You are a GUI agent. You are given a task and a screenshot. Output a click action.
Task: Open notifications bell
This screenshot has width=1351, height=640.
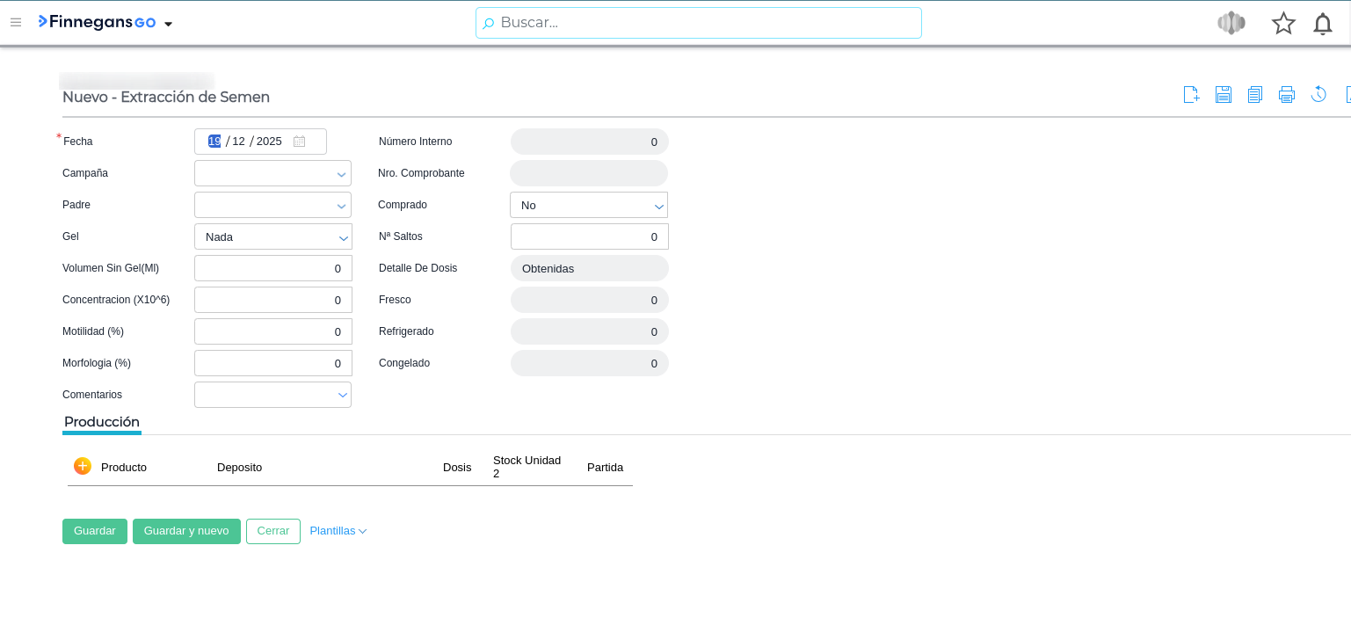click(x=1322, y=24)
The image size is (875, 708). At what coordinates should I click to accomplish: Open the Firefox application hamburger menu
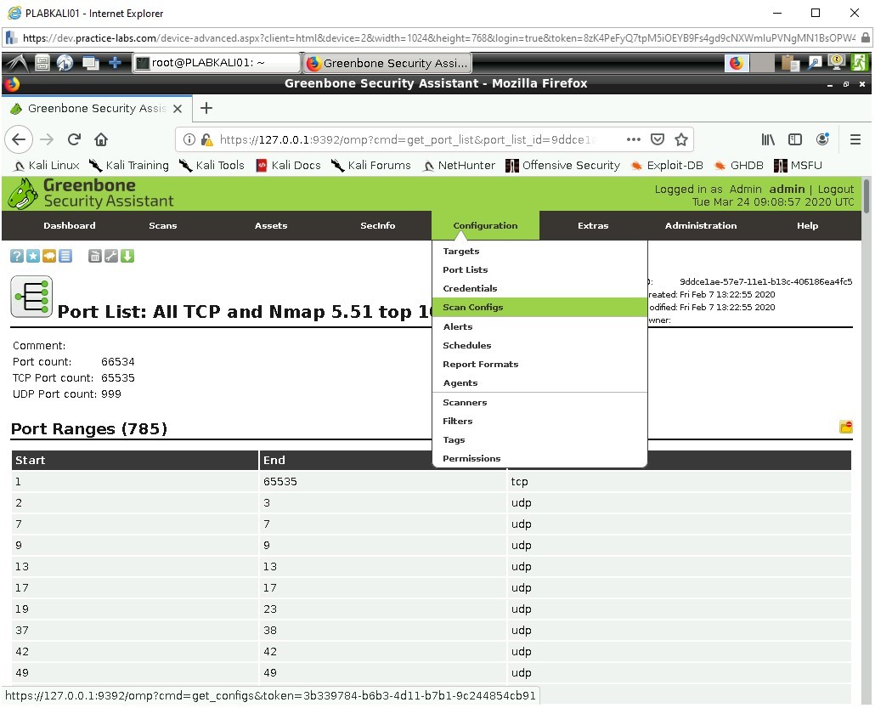[856, 139]
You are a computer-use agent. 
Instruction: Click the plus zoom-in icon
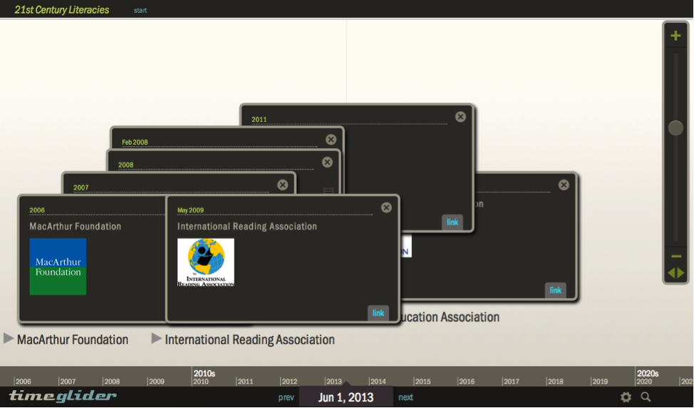tap(675, 36)
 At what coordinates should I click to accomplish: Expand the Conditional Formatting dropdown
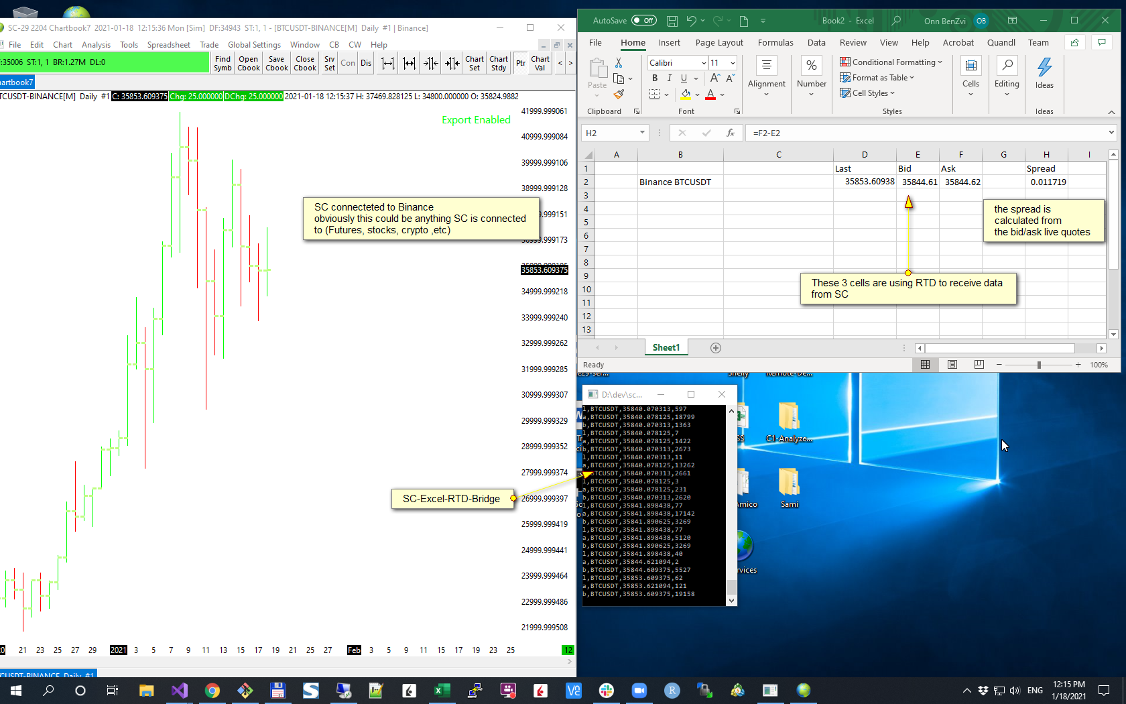click(x=891, y=62)
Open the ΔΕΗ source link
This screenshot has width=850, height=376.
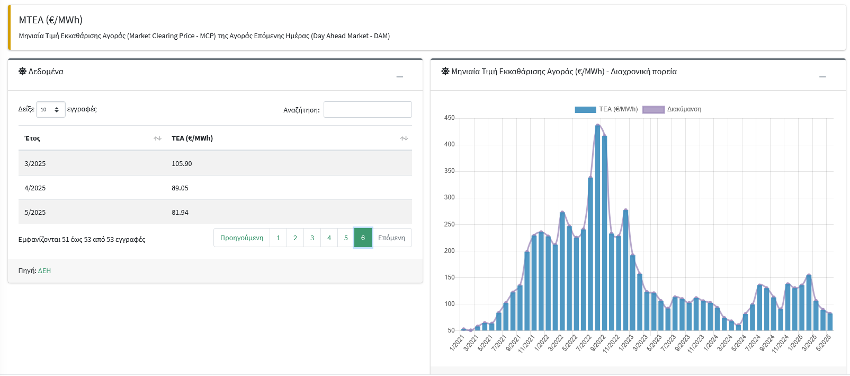coord(44,271)

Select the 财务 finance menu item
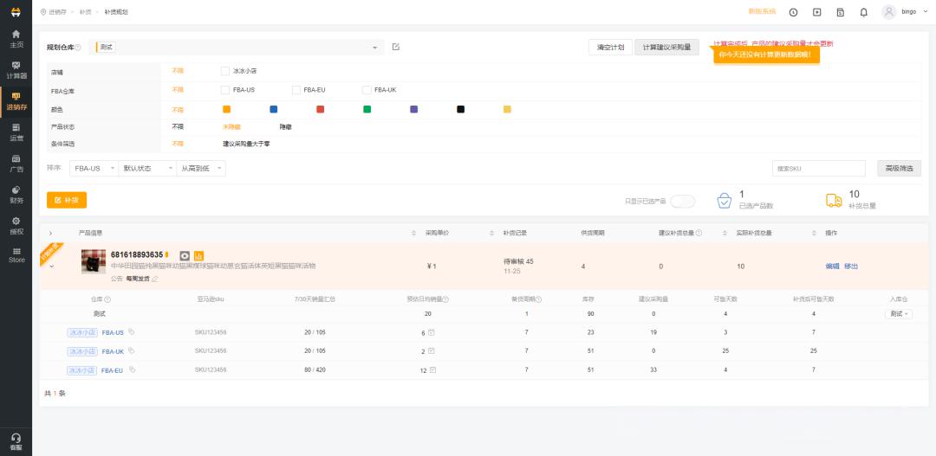(16, 194)
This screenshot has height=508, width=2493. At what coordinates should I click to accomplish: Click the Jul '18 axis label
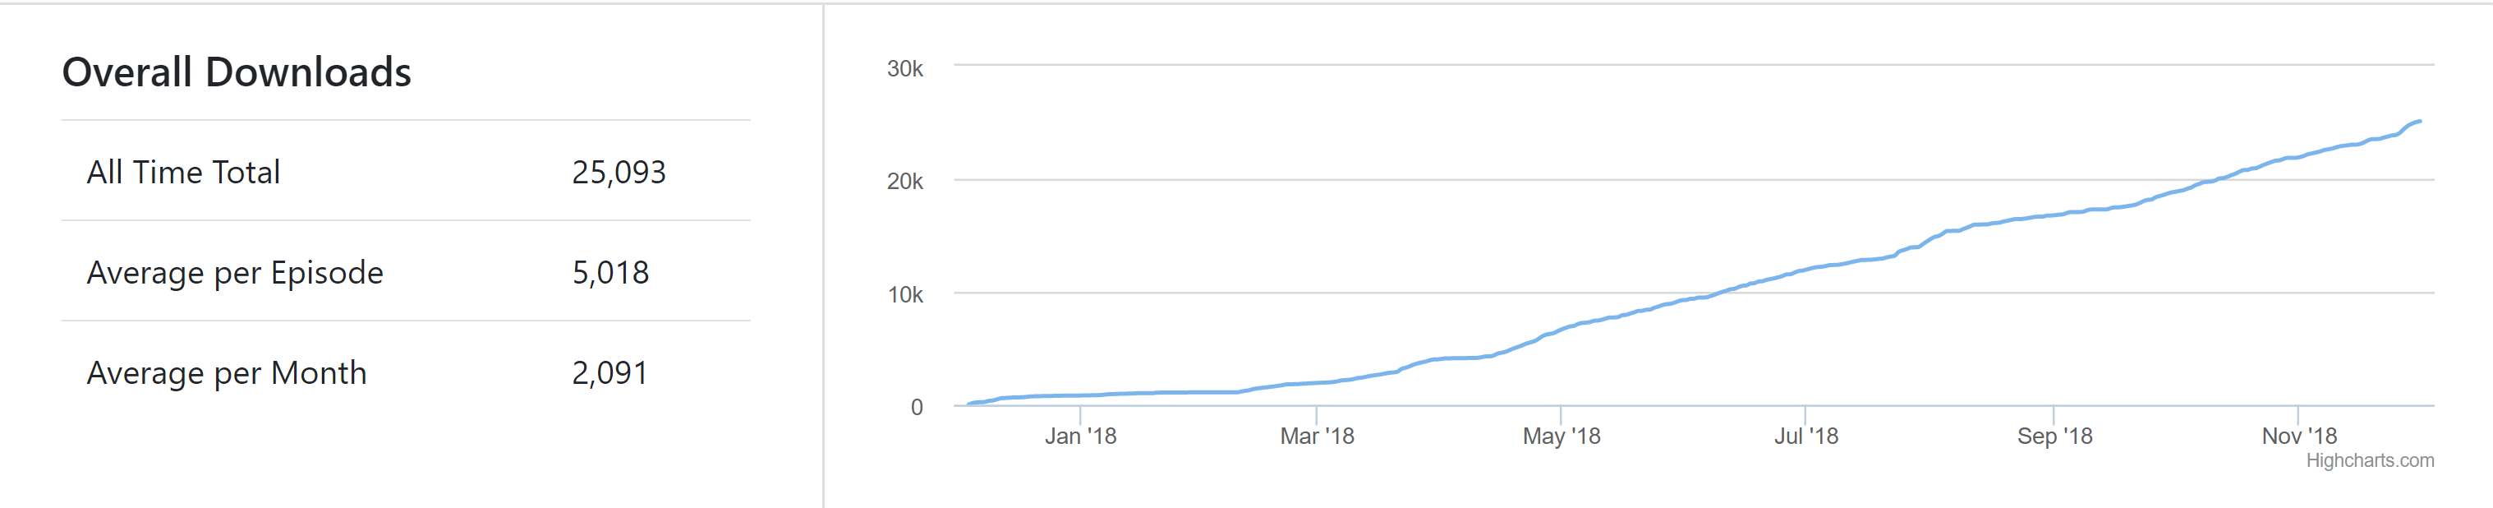(x=1806, y=436)
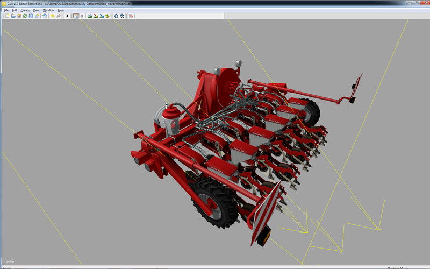This screenshot has width=430, height=269.
Task: Click the rightmost toolbar icon with red mark
Action: 131,16
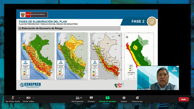Click the FASE 2 presentation board icon
This screenshot has width=194, height=109.
click(x=152, y=21)
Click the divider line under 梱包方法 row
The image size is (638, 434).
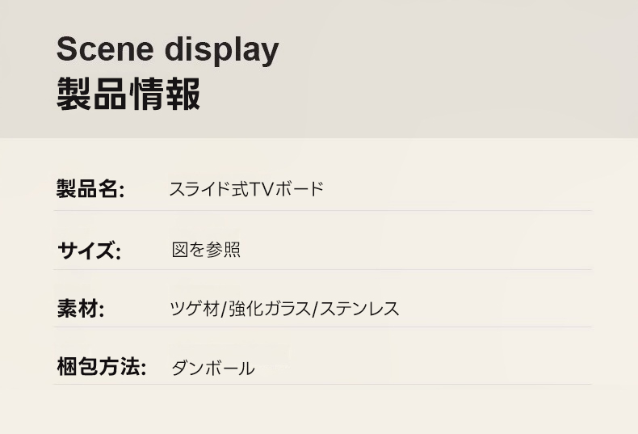pos(322,385)
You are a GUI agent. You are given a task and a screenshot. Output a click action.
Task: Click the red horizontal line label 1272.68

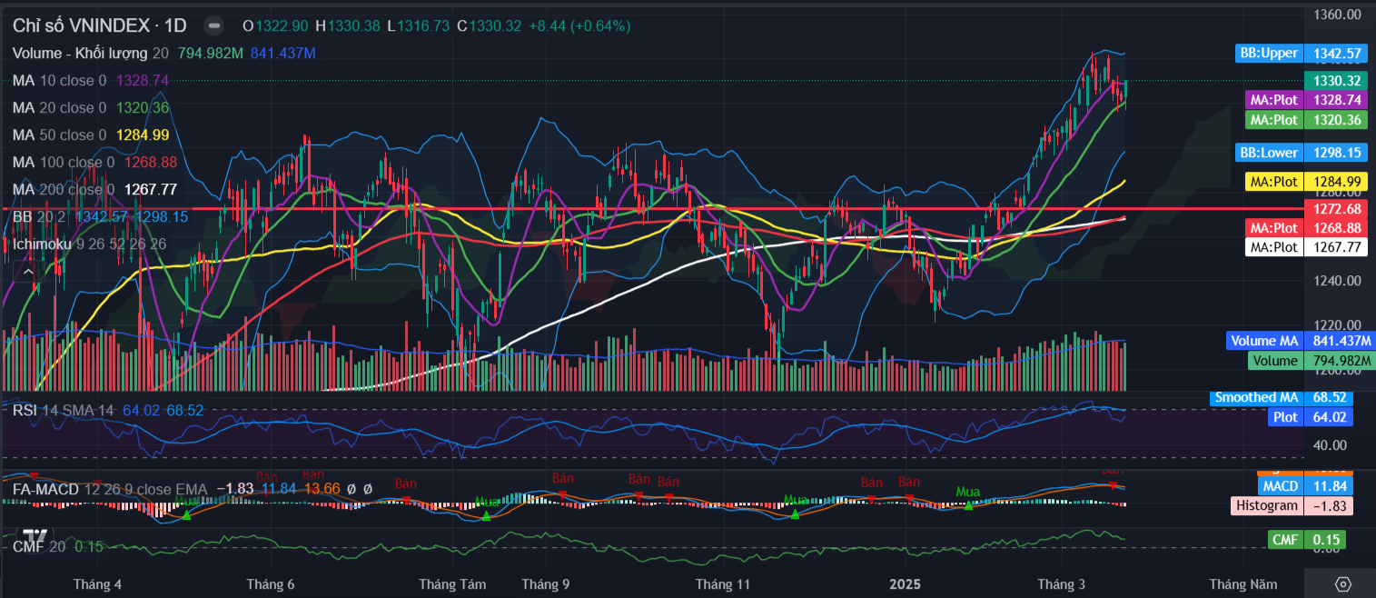tap(1335, 209)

## ASSIGNMENT
A faithful copy of the data above is wanted, with every image left out.

## SOLUTION
You are a GUI agent. You are given a task and a screenshot. Output a click action.
Task: Open notifications bell
This screenshot has width=1351, height=640.
click(x=1322, y=24)
The image size is (875, 708). At what coordinates should I click to accomplish: Open the Firefox application hamburger menu
[856, 139]
You are a computer-use agent. 
Instruction: Click the plus zoom-in icon
tap(675, 36)
 At what coordinates should I click to accomplish: Expand the Conditional Formatting dropdown
click(x=891, y=62)
Open the ΔΕΗ source link
This screenshot has width=850, height=376.
coord(44,271)

Select the 财务 finance menu item
(16, 194)
This screenshot has height=508, width=2493. At what coordinates should I click to accomplish: Click the Jul '18 axis label
(x=1806, y=436)
This screenshot has width=430, height=269.
Task: Click the rightmost toolbar icon with red mark
Action: 131,16
Click the FASE 2 presentation board icon
This screenshot has width=194, height=109.
click(x=152, y=21)
Click the divider line under 梱包方法 row
The image size is (638, 434).
pos(322,385)
You are a GUI agent. You are given a task and a screenshot. Output a click action.
Task: Click the red horizontal line label 1272.68

tap(1335, 209)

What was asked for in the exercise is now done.